## Records from a collection:

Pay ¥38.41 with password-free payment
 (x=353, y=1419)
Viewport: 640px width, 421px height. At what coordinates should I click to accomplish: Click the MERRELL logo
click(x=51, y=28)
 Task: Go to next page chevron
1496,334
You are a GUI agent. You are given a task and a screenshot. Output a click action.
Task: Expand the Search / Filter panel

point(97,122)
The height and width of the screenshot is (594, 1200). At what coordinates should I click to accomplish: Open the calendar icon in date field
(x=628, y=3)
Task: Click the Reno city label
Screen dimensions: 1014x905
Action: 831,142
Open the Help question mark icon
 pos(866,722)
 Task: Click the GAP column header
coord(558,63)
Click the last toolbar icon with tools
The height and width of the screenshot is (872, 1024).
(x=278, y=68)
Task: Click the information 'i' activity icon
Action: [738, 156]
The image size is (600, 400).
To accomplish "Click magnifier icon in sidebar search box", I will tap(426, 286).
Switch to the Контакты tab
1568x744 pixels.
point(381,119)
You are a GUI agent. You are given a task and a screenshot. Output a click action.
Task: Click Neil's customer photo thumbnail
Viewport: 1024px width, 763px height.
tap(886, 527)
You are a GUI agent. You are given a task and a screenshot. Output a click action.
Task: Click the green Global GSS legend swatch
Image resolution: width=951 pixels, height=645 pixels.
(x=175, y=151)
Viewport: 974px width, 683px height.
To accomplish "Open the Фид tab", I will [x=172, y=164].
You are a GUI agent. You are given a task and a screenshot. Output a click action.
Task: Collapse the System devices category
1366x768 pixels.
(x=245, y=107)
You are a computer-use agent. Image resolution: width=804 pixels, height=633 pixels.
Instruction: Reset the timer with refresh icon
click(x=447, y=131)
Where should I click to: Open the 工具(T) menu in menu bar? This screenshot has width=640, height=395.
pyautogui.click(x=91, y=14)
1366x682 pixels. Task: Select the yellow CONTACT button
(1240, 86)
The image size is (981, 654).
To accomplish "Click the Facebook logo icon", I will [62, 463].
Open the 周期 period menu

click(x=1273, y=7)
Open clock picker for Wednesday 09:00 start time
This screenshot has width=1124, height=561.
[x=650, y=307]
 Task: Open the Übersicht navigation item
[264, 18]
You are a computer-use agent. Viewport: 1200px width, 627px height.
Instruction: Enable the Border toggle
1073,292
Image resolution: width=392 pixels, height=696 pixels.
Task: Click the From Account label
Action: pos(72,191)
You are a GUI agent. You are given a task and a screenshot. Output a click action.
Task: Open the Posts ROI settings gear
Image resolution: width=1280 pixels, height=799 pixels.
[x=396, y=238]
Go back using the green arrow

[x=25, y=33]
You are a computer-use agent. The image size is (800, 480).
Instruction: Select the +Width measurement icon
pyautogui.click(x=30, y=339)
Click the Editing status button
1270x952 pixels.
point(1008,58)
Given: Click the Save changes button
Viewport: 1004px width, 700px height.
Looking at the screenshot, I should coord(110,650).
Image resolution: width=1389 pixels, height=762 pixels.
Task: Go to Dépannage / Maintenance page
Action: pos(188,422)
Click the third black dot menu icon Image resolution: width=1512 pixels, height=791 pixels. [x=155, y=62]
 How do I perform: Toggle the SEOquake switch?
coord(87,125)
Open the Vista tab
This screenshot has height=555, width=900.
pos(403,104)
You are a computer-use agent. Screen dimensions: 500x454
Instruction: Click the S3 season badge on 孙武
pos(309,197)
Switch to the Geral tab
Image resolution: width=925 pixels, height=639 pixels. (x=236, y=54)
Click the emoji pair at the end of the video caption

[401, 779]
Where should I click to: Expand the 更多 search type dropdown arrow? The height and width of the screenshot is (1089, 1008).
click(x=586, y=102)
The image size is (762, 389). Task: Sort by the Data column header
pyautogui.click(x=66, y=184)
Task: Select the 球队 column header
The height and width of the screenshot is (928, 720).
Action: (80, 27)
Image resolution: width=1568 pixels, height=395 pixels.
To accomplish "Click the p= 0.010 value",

## Exercise brief:
Every line above that holds the string "will" should be returned.

## Result below:
To accomplish "Click magnifier icon in sidebar search box", I will tap(426, 286).
To accomplish "Open the Фид tab", I will [x=172, y=164].
To accomplish "Click the Facebook logo icon", I will [62, 463].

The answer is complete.